From the public’s point of view the NNP’s withdrawal from the DA might seem to have come about through our decision to ask for Peter Marais’ resignation as mayor of Cape Town because he was damaging the party’s cause throughout the country. But in reality that was only the visible tip of the iceberg. The real battle over control of the organisation and its future direction had been going on for most of the year below the surface. The rest is history: when it became clear to Van Schalkwyk that the DA was not his for the taking, he turned to the ANC in another attempt to secure himself a position consistent with the requirements of his ”dignity”.
Inevitably in these matters, much of what happened has been distorted and misrepresented. But what pains me most is the disappointment felt by many of our supporters — people who had hoped that the opposition could transcend its historical differences in pursuit of a greater good.

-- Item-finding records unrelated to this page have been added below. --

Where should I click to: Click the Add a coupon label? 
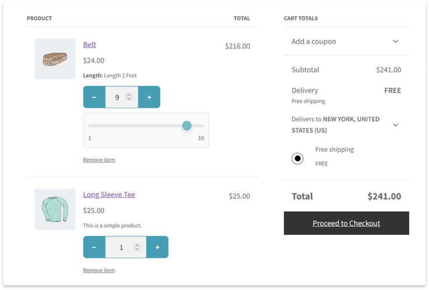pos(314,41)
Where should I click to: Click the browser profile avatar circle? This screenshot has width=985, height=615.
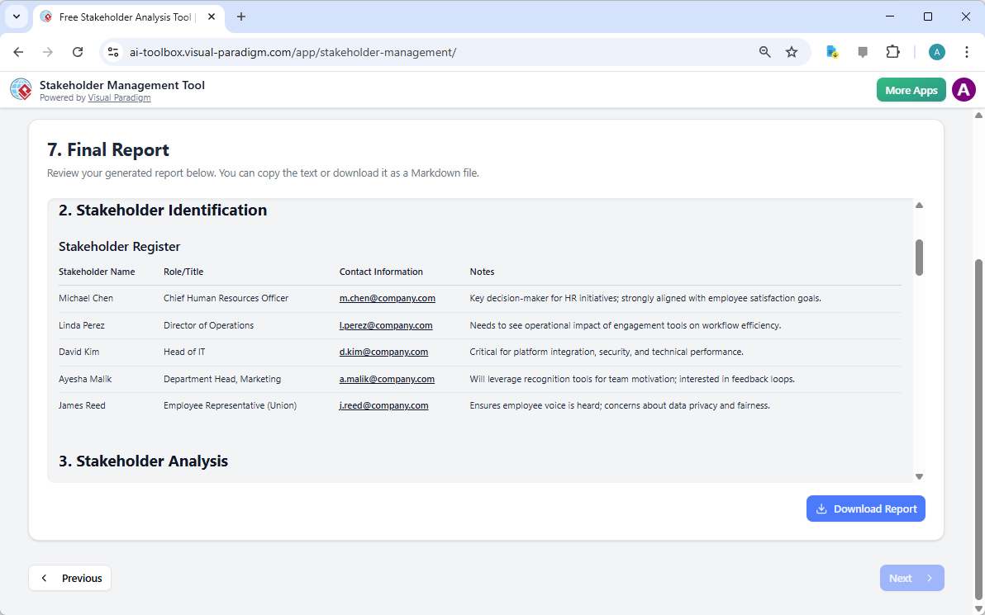point(936,51)
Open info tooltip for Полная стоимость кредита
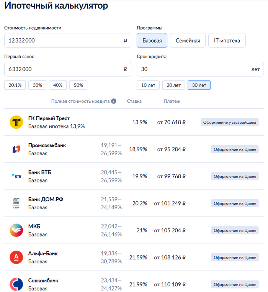 pos(113,101)
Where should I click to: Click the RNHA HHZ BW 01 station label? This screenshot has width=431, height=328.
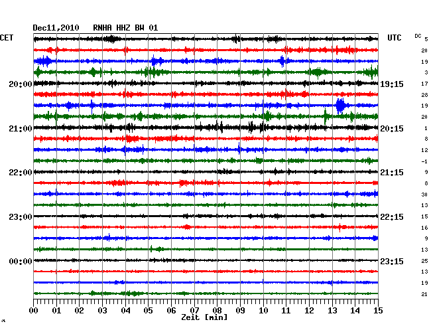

Still, I take solace in knowing that the DA, without the disruptive presence of the NNP’s national leadership, is now in a position to refocus its attention on articulating a vision for the future that is attractive to opposition voters and to those who are tired of the ANC’s failure to deliver the better life it promised. Opinion polls, more than 15 recent by-election results, and our experience on the ground all point to the fact that at the next election the DA will retain the support of the overwhelming majority of minority voters, and will make significant gains among former ANC voters.
It is no easy task to build an alternative in South Africa. It requires a stubborn kind of determination and buckets of self-belief. And it cannot be done without risk. Indeed everything has not gone as planned since the formation of the DA in June 2000, and we have suffered some setbacks. But if we have taken a few steps backwards along the way, we have made even greater strides forward, because, despite what a few know-it-all armchair experts might say, the DA is now in a position from which it can grow at the ANC’s expense. And if we do that, and remain true to our core values along the way, then South Africa and all her people will be the winners.